L'Islam apparut comme une force religieuse et sociopolitique en Arabie au 7ème siècle (à partir de 610 ap. J.-C). Le prophète Mahomet (alias Mohammed, 570-632), malgré la résistance et la persécution auxquelles il était confronté, rassembla un grand nombre d'adeptes et commença à bâtir un empire. Les principes de cet empire devaient être humanitaires, et sa puissance militaire incontestable. Après sa mort en 632, son ami Abou Bakr (573-634) jeta les bases du califat Rashidun (632-661), qui poursuivit l'expansion impériale. Bien que faible au départ, l'Empire islamique devint rapidement l'acteur le plus influent du Moyen-Orient et de la Méditerranée. En quelques décennies, l'empire s'étendit de la ville de Médine au Hedjaz pour englober toute l'Arabie, l'Irak, la Syrie, le Levant, l'Iran, l'Égypte, certaines parties de l'Afrique du Nord et plusieurs îles de la Méditerranée.
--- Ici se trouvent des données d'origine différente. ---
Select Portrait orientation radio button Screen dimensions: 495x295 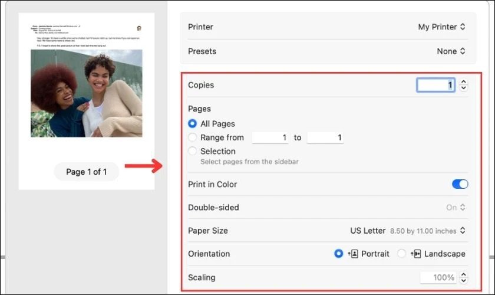(x=338, y=254)
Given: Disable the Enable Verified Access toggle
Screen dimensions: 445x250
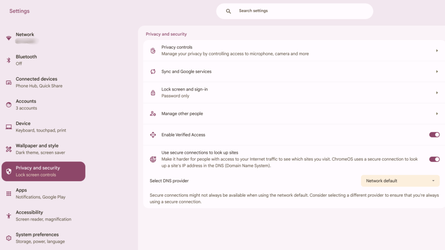Looking at the screenshot, I should pyautogui.click(x=434, y=134).
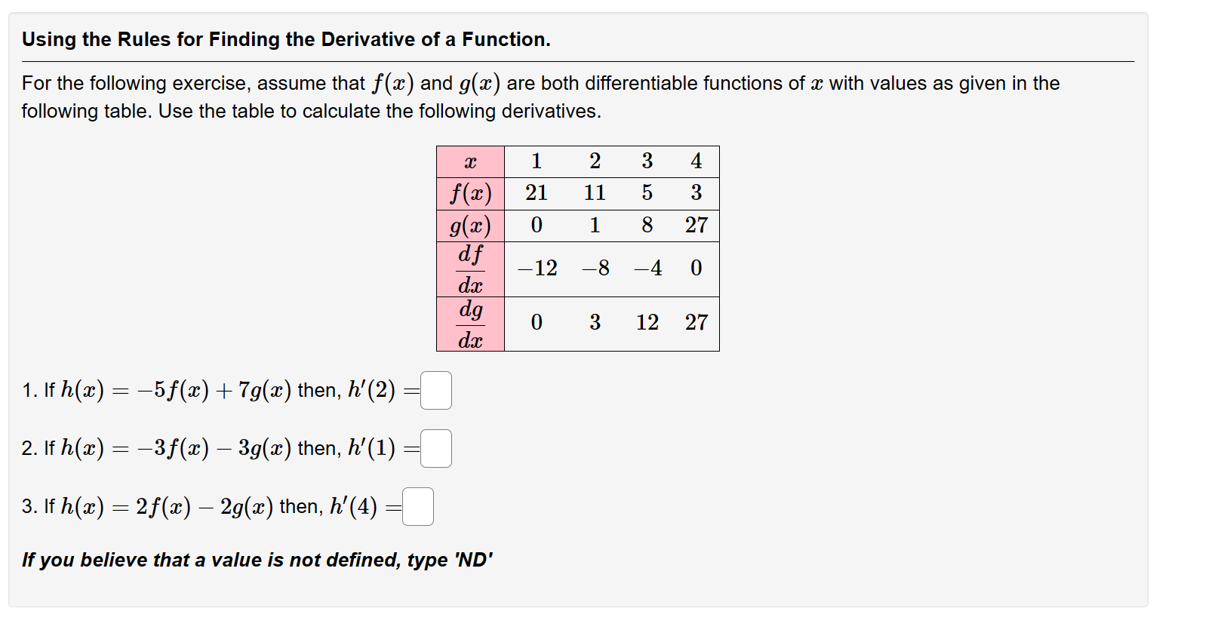Viewport: 1227px width, 639px height.
Task: Click the value 12 in the dg/dx row
Action: (647, 323)
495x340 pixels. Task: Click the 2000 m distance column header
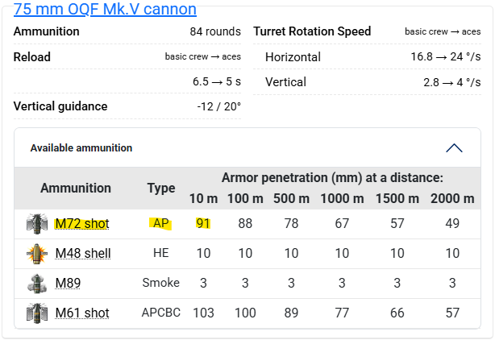[452, 198]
Les conflits internes de la première Fitna (656-661), ou première guerre civile islamique, firent temporairement stagner les frontières de l'empire, mais les conquêtes furent reprises par la dynastie des Omeyyades (661-750).
L'Empire du Prophète
Le prophète Mahomet commença à prêcher une foi monothéiste appelée Islam dans sa ville natale de La Mecque à partir de 610. C'était une personne charismatique et talentueuse, et ces qualités, ajoutées à sa réputation d'honnêteté, lui permirent de rassembler de nombreux adeptes. L'égalité, l'égalitarisme, l'égalité des droits pour les femmes (qui étaient jusqu'alors considérées juste comme des 'propriétés' par les Mecquois) et la perspective du paradis attirèrent beaucoup de gens vers l'Islam. Ce changement était toutefois inacceptable pour les Mecquois qui y voyaient une menace sérieuse pour leur cadre économique et une stratification sociale injuste.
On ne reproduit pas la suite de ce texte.